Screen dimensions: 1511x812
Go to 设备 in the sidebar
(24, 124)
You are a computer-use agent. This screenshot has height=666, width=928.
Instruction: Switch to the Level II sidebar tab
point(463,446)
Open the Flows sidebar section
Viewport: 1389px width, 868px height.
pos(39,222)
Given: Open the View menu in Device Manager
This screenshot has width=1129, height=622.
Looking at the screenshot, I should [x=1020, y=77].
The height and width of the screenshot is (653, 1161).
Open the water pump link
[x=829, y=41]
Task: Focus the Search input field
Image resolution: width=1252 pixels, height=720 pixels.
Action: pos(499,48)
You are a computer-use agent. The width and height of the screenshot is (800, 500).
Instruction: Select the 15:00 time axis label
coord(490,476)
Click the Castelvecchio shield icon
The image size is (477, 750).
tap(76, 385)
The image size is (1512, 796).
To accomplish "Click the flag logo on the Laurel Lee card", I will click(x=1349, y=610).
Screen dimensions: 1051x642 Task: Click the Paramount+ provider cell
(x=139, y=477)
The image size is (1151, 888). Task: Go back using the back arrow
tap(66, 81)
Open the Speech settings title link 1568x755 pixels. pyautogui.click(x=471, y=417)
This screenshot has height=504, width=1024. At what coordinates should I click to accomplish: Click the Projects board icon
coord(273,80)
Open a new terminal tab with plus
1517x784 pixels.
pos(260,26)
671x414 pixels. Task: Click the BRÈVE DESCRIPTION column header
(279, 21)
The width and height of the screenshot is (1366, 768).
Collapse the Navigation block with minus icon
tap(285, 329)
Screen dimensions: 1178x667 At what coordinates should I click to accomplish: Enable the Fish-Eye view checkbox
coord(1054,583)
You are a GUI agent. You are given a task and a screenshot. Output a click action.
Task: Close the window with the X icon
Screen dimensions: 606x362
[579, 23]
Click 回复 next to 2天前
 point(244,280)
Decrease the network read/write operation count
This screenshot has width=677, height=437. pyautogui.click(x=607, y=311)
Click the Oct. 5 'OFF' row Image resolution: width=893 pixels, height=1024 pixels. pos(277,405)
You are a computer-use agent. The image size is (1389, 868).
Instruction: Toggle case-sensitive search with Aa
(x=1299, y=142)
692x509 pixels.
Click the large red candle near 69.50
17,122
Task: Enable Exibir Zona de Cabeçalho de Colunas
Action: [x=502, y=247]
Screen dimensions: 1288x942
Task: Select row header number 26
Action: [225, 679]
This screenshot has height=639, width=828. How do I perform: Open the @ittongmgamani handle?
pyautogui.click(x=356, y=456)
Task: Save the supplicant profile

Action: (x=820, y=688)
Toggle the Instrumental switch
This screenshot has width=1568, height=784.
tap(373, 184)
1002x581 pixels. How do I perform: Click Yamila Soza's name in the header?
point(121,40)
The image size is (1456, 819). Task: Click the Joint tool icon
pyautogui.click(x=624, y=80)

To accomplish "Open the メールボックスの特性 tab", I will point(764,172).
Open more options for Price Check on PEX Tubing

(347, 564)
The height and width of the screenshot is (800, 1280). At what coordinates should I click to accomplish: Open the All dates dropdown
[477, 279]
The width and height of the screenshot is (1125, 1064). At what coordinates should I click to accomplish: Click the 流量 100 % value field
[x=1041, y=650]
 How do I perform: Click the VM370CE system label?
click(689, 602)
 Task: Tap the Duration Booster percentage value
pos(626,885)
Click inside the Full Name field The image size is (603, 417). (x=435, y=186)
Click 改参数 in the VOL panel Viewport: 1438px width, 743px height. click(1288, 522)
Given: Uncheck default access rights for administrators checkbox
====
▶ [Instruções do exercício]:
Informe cada linha do material acima que tenha a palavra "checkbox", copiando a linha inteira. Diferencie maiúsculas de minúsculas.

▶ [Resposta da tarefa]:
Screen dimensions: 1178x667 At what coordinates should I click to accomplish: Enable the Fish-Eye view checkbox
Given: Uncheck default access rights for administrators checkbox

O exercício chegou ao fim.